In summary, LMWH during pregnancy offers a number of advantages over unfractionated heparin: equivalent efficacy, once- or twice-daily dosing, lower risk of heparin-induced thrombocytopenia and osteoporosis, and less-intensive monitoring. Unfractionated heparin can be offered to women who cannot afford LMWH (which costs four to five times more), and it may be used peripartum to reduce hemorrhagic risk and to permit regional anesthesia.
COUMARINS
Coumarins are the mainstay of anticoagulant therapy in most nonpregnant women beyond the immediate thrombotic period.
Warfarin (Coumadin) is the most widely used coumarin because it has a predictable onset and duration of action and excellent bioavailability.32 Others, such as acenocoumarol (Sintrom) and phenprocoumon (Marcoumar), are used more outside the United States but can be ordered or brought into the United States.

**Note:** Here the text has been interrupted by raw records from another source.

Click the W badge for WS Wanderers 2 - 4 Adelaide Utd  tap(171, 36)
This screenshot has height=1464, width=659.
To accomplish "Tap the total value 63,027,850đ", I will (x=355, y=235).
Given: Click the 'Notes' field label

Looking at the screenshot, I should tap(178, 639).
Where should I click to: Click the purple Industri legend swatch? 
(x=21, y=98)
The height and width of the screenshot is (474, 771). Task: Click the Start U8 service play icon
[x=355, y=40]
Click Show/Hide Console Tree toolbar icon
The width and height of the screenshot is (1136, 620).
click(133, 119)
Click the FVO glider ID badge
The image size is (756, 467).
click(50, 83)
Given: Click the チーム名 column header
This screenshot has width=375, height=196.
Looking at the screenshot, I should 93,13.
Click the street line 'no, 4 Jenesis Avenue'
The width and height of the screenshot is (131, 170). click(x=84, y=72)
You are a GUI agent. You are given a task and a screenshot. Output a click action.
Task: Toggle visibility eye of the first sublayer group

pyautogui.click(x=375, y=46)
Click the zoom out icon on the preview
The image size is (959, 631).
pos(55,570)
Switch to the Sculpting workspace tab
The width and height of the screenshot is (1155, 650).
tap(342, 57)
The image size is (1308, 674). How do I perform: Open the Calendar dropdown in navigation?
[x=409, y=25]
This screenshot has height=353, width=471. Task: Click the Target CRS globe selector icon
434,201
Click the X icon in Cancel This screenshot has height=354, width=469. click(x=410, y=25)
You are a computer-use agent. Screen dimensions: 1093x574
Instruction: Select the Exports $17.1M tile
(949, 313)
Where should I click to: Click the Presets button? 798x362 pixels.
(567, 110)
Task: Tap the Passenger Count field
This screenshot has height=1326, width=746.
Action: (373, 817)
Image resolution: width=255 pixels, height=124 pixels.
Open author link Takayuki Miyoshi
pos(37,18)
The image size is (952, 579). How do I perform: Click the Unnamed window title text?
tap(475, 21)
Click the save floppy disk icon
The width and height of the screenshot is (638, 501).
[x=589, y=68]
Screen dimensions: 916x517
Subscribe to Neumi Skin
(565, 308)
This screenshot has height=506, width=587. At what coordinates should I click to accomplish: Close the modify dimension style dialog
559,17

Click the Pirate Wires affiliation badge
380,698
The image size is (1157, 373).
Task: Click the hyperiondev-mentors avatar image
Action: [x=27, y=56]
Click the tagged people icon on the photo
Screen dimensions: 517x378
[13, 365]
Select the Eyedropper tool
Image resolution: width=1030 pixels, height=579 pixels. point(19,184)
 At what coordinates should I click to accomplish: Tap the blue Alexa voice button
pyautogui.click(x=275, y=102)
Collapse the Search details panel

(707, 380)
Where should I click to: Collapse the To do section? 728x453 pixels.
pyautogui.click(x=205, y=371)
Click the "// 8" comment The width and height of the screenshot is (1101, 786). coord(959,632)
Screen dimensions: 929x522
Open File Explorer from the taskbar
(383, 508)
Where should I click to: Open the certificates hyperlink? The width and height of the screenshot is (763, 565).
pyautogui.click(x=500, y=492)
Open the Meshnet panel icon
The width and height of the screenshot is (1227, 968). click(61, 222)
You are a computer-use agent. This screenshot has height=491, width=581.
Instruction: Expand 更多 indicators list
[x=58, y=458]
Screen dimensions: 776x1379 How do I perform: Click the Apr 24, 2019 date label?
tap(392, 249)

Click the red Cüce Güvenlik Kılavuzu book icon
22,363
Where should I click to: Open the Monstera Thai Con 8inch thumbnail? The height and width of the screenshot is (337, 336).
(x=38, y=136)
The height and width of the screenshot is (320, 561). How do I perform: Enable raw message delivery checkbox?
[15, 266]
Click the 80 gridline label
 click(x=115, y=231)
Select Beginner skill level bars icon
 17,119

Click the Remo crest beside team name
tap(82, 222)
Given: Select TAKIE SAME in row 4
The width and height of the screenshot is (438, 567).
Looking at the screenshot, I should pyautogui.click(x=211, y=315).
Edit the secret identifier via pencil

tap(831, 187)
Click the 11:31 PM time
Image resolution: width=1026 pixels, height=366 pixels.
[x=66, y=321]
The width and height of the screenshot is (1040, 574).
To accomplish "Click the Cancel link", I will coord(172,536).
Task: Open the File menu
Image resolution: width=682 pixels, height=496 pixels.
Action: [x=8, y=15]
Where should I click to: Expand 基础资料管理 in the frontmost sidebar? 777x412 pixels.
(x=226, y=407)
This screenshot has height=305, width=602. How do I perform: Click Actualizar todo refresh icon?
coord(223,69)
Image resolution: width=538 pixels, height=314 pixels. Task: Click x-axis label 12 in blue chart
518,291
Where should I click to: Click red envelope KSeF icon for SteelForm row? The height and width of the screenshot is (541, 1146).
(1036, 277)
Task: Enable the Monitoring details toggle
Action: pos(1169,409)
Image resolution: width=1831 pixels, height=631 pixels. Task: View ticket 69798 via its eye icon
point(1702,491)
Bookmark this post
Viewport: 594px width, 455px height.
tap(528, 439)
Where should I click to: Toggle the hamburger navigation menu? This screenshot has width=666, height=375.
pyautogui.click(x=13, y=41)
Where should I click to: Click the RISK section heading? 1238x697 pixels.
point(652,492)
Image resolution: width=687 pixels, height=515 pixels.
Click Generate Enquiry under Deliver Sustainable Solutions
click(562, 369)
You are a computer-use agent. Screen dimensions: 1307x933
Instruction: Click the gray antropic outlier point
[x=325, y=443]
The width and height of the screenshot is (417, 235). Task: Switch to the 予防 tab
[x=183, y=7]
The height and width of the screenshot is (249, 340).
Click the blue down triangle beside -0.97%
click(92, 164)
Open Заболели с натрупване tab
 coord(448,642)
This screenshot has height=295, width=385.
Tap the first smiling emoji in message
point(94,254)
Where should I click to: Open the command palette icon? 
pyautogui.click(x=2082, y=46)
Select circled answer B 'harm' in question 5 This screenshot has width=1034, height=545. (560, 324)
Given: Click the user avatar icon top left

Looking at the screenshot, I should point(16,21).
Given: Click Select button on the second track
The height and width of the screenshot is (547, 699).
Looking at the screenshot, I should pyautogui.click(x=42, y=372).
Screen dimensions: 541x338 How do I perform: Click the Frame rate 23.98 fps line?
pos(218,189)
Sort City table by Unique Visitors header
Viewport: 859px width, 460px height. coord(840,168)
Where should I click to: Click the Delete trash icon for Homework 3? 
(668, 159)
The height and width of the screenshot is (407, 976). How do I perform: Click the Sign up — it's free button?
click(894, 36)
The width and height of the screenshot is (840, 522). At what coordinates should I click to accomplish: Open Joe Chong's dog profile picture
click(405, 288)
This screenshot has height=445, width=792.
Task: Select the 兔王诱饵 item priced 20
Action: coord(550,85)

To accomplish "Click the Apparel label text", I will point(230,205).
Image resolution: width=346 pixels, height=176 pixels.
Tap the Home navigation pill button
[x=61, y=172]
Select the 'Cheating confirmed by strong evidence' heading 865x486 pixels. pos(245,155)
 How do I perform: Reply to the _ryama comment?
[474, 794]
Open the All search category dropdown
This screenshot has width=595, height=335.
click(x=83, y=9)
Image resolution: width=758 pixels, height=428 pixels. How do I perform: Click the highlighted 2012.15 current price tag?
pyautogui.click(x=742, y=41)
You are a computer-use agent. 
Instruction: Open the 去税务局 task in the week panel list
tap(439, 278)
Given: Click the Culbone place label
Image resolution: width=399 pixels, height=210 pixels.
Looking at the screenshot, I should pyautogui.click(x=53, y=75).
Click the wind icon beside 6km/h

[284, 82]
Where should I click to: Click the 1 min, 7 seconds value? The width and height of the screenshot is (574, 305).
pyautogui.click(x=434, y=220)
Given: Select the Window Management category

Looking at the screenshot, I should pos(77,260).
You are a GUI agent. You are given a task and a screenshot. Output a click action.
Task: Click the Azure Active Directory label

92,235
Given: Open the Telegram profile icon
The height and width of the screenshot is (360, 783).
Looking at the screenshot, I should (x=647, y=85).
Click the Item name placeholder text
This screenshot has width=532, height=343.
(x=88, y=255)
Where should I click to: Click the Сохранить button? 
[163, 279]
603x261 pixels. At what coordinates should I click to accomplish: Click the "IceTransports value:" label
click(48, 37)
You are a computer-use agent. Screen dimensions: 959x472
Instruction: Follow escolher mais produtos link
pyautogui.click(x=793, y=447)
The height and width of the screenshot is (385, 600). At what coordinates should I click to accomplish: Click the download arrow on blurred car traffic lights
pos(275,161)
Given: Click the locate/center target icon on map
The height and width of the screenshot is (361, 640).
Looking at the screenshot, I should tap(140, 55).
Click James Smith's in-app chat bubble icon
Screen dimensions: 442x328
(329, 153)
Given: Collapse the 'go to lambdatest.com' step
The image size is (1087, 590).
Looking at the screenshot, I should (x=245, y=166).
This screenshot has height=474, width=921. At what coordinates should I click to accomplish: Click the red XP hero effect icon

Coumarins interfere with vitamin K metabolism, inhibiting the generation of vitamin-K-dependent procoagulant proteins (factors II, VII, IX, and X) and thereby preventing clotting. They also inhibit the formation of the vitamin-K-dependent intrinsic anticoagulant proteins C and S.
Major bleeding is the most significant side effect of coumarin therapy, occurring at a rate of 4% to 6% over 3 months when the prothrombin time is maintained at an international normalized ratio (INR) of 2 to 3,33 and more often if the INR is higher.
Other issues with warfarin are the effect of variations in dietary vitamin K intake on anticoagulation and potential drug interactions that may alter the anticoagulant effect. Thus, the INR needs to be monitored closely.